> [Your assignment]:
Start with the line containing "Instruction: Click the national emblem logo" and write out each line through the end of the listing, exactly as given.

** Source information follows **

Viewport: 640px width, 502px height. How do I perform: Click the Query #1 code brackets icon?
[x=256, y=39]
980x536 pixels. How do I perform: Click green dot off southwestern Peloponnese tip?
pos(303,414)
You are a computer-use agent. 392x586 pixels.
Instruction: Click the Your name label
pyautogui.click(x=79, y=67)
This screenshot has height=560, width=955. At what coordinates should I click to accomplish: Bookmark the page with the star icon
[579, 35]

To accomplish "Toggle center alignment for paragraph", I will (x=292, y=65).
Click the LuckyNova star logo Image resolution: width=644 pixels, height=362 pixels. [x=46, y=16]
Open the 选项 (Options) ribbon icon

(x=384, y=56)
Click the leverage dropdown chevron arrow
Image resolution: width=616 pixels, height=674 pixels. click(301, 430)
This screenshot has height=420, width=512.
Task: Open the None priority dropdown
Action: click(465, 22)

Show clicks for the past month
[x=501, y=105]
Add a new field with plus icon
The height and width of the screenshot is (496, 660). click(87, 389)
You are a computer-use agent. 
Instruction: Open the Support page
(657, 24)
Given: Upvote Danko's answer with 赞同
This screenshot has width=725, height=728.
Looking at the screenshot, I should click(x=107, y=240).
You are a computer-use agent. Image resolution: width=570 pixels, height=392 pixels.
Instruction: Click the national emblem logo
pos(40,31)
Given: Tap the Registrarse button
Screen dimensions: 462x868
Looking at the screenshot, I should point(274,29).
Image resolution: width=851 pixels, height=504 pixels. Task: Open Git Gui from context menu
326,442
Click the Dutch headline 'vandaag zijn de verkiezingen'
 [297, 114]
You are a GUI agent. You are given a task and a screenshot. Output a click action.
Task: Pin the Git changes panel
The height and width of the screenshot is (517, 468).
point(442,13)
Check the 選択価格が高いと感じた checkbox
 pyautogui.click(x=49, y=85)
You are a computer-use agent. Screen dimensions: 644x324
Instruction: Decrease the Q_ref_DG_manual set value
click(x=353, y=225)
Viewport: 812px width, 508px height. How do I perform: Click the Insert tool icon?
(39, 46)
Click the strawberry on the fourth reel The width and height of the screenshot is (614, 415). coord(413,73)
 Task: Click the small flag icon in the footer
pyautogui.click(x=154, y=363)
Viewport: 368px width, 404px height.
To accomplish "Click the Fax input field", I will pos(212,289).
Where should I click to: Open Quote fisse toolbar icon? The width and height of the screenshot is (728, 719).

** End of Source information **

> [Result]:
Instruction: Click the national emblem logo
pos(40,31)
Given: Tap the Registrarse button
Screen dimensions: 462x868
Looking at the screenshot, I should point(274,29).
Image resolution: width=851 pixels, height=504 pixels. Task: Open Git Gui from context menu
326,442
Click the Dutch headline 'vandaag zijn de verkiezingen'
 [297, 114]
You are a GUI agent. You are given a task and a screenshot. Output a click action.
Task: Pin the Git changes panel
The height and width of the screenshot is (517, 468).
point(442,13)
Check the 選択価格が高いと感じた checkbox
 pyautogui.click(x=49, y=85)
You are a computer-use agent. Screen dimensions: 644x324
Instruction: Decrease the Q_ref_DG_manual set value
click(x=353, y=225)
Viewport: 812px width, 508px height. How do I perform: Click the Insert tool icon?
(39, 46)
Click the strawberry on the fourth reel The width and height of the screenshot is (614, 415). coord(413,73)
 Task: Click the small flag icon in the footer
pyautogui.click(x=154, y=363)
Viewport: 368px width, 404px height.
To accomplish "Click the Fax input field", I will pos(212,289).
Where should I click to: Open Quote fisse toolbar icon? The width and height of the screenshot is (728, 719).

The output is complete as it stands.